As spaces for international children are extremely limited in public schools, most families will look to enrol their children in one of the country's international schools, 30+ of which follow the K-12 educational system. So while there is a wide choice, this, in turn, means there are varying identifying factors between schools which parents should take into consideration.
International schools have students at the preschool, primary and secondary levels and offer a variety of curricula, from globally-recognised frameworks to country-specific teaching methods. International education can differ significantly; even schools that align with the same curricula often vary in terms of academic rigour, the language of instruction, teacher training and admission criteria. It is important for parents to understand all of these areas so they can make the best decision for their children. They must also determine what areas are essential for their children, such as extra support, language opportunities or athletic development. With this in mind, parents are advised to research schools carefully and begin the application process early. It is worth noting that some international schools will not take children mid-way through the academic year so this is something to consider if individual circumstances may require this.

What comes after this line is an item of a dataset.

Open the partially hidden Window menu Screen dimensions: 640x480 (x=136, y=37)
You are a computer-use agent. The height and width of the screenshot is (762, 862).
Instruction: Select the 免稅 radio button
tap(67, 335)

International schools typically have a highly competitive and merit-based admissions process, requiring students to provide test scores or take entrance exams. However, there are some schools that are non-selective in their admissions criteria. If parents plan to move their children into an international school in the future it is important to start this research early. This ensures that parents are able to support their children through tests or pre-admission study so they have the best chance at gaining a place at the school of their choice.
While public schools in Singapore strictly follow the MOE’s protocols and guidance, international schools have greater flexibility in how they govern themselves and their respective education system. International schools will follow the MOE’s minimum standards for teacher qualifications, however from that point forward the schools are autonomous in their decisions around curricula methodology, grading methods and age admission. While this allows the schools to cater to their students’ needs, it also means there can be a wide variation in teaching between institutions. Parents should be aware of this if they think they may change their school mid-term, as the inconsistencies in curricula could be disruptive for the student.
Schools which fall outside of the state-run system have to register with the Committee for Private Education (CPE), a statutory board that regulates private education in Singapore. The CPE administers EduTrust, a certification programme recognising schools that meet rigorous standards in the areas of school management, financial stability and educational services. While this certification is voluntary for most schools, it is required for institutions that enrol international students.
Most international schools offer a balanced curriculum that supports comprehensive development and affords students the best foundations and opportunity to thrive in a global, 21st-century society. It is important to do a lot of research to ensure that you are matching your child to the best school for them. There is a huge variation between schools, and there are numerous factors to take into consideration when choosing. It is important to understand the teaching methods and opportunities within the curriculum, to find out about the teachers and staff members, to understand the school’s ethos and focus as well as ensuring that the environment is right for your child. It may be that there is a school slightly further away, which meets all of the requirements, so it is often worth researching those which may not be in closest proximity to you. It is also worthwhile to consider the diversity within the school population, as this is one of the huge positives of international schools. It allows students to meet others from a range of backgrounds, countries and religions. All in all, research and understanding of the options available is crucial when selecting the school for your child and your family.